Reference:
http://www.straightdope.com/classics/a1_166a.html
I believe the answer given was incomplete and imprecise. I must say that I am depending on what Isaac Asimov postulated (or compiled?) in one of his essays.
It certainly seems from
our perspective that the Greeks were interested in large geographic regions; why else would they “separate” Asia and Europe into separate continents? The connection between these two “regions” is hundreds of miles (or hundreds of kilometers) long and, to the north, comes down to a modest mountain chain, the Urals. Ordinarily the connection, if any, between continents is a narrow isthmus. The two isthmuses in the world have been sliced by canals, although not at the precise national/continental designation lines.
Furthermore, the E/A matter involves a potentially unending instability. While the Soviet Union existed it expanded south into Armenian territory at least once. Rather than have two parts of the former extend into Asia, one huge and eastern, the other small and southern, it was decided that “Europe” was redefined a far south as necessary at any time.

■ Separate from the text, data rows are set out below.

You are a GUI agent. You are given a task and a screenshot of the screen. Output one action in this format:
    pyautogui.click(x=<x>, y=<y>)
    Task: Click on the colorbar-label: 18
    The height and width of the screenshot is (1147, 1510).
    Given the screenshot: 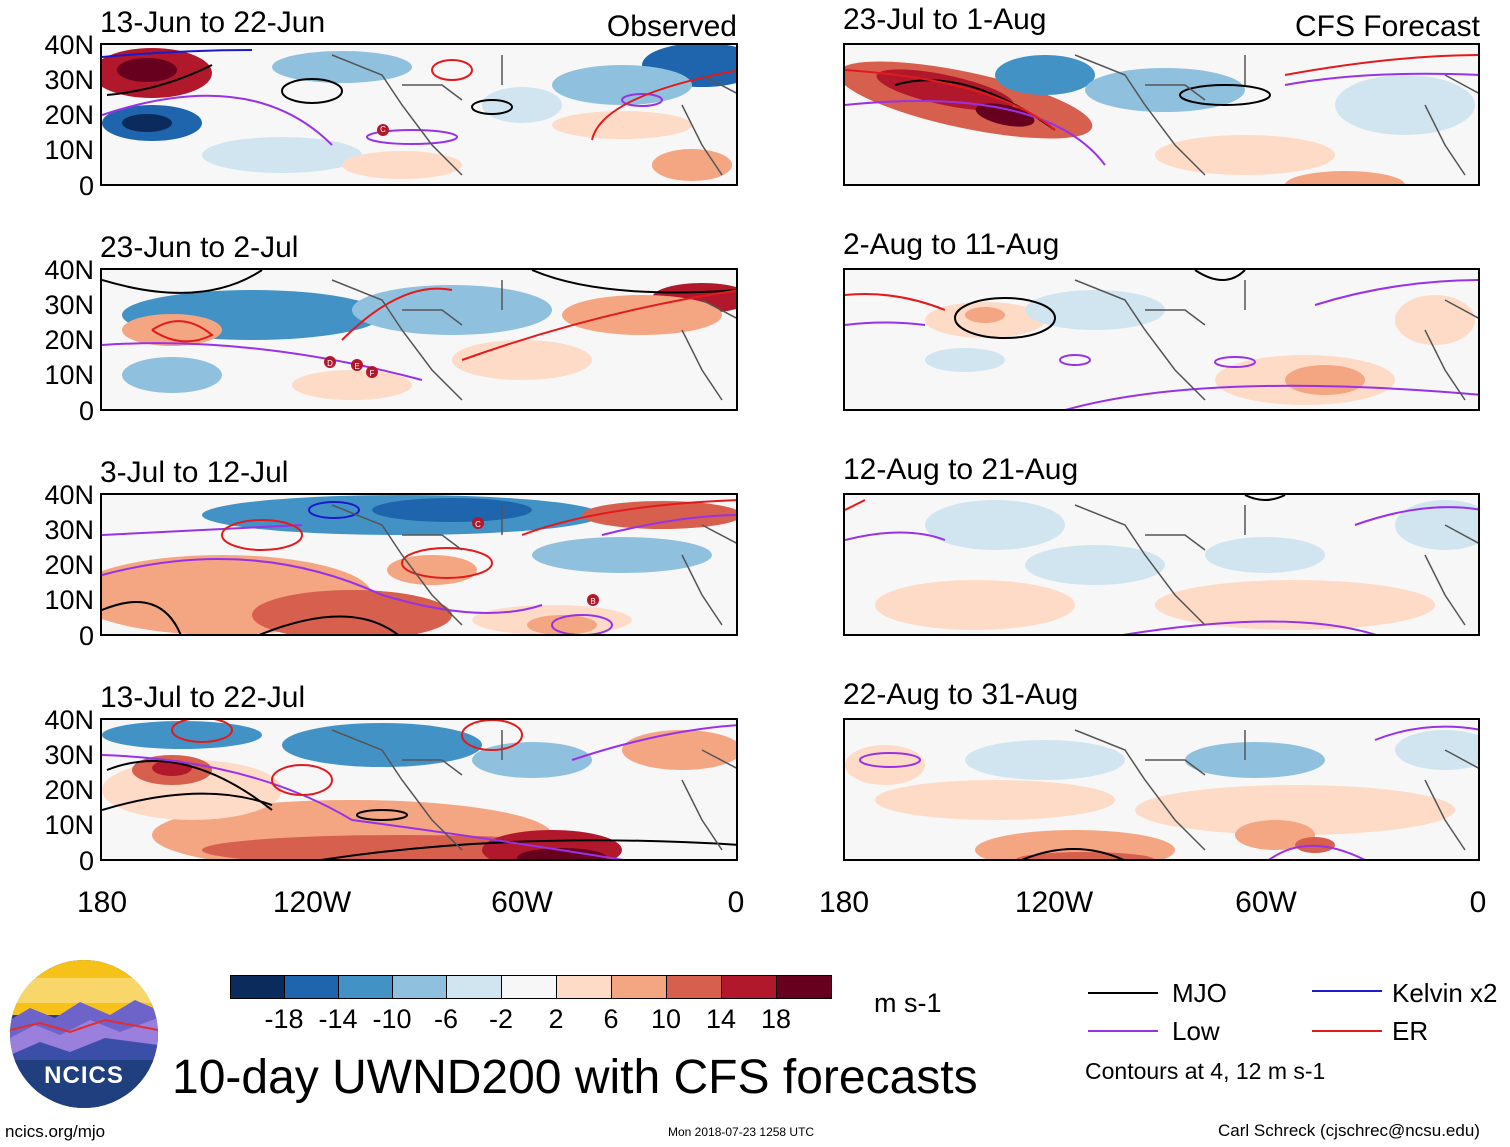 What is the action you would take?
    pyautogui.click(x=776, y=1019)
    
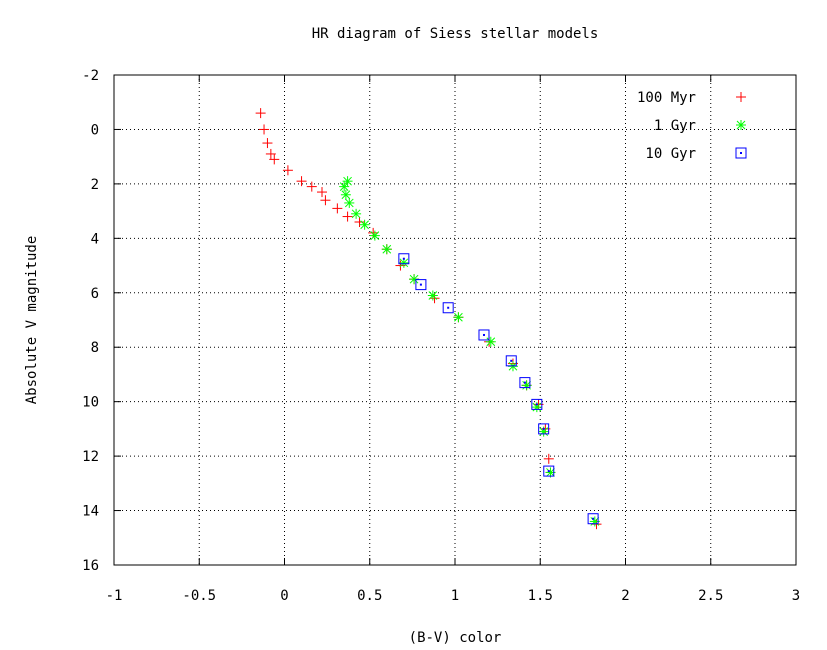 This screenshot has width=827, height=650. What do you see at coordinates (370, 596) in the screenshot?
I see `x-tick-label: 0.5` at bounding box center [370, 596].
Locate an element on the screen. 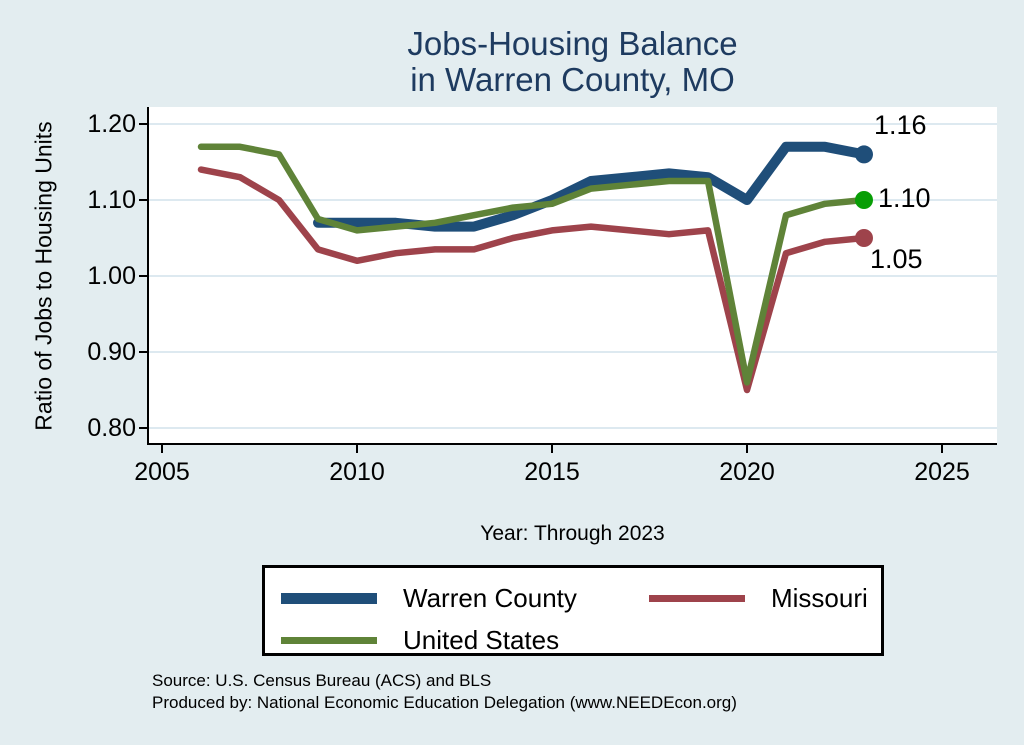 This screenshot has width=1024, height=745. x-tick-label: 2005 is located at coordinates (162, 472).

The simple truth, according to Asimov, is that while the early Greeks were fully aware of the African/Asian isthmus (and in fact considered Africa to be “Asian”), they knew nothing of the meeting of Asia proper with Europe just beyond the Black Sea, or at least had no idea of the hundreds of miles of connection to the north.
If I may go one step farther trusting the Asimovian thesis, the concept of Africa - meaning the known northern fringe - as a separate continent goes back only as far as the Romans looking across the Mediterranean at Carthage, it’s hated rival. This created a psychological barrier that encouraged people to think of Africa as separate. Just as the Greeks (on what may as well have been called “Europe Minor”) looked across the Aegian Sea at the Persian controlled Anatolian peninsula - Asia Minor as it was known at least by the time of the Roman Empire (the “province of asia”). According to Asimov, Greeks vs. Persian Empire was the first East vs. West cultural and military clash.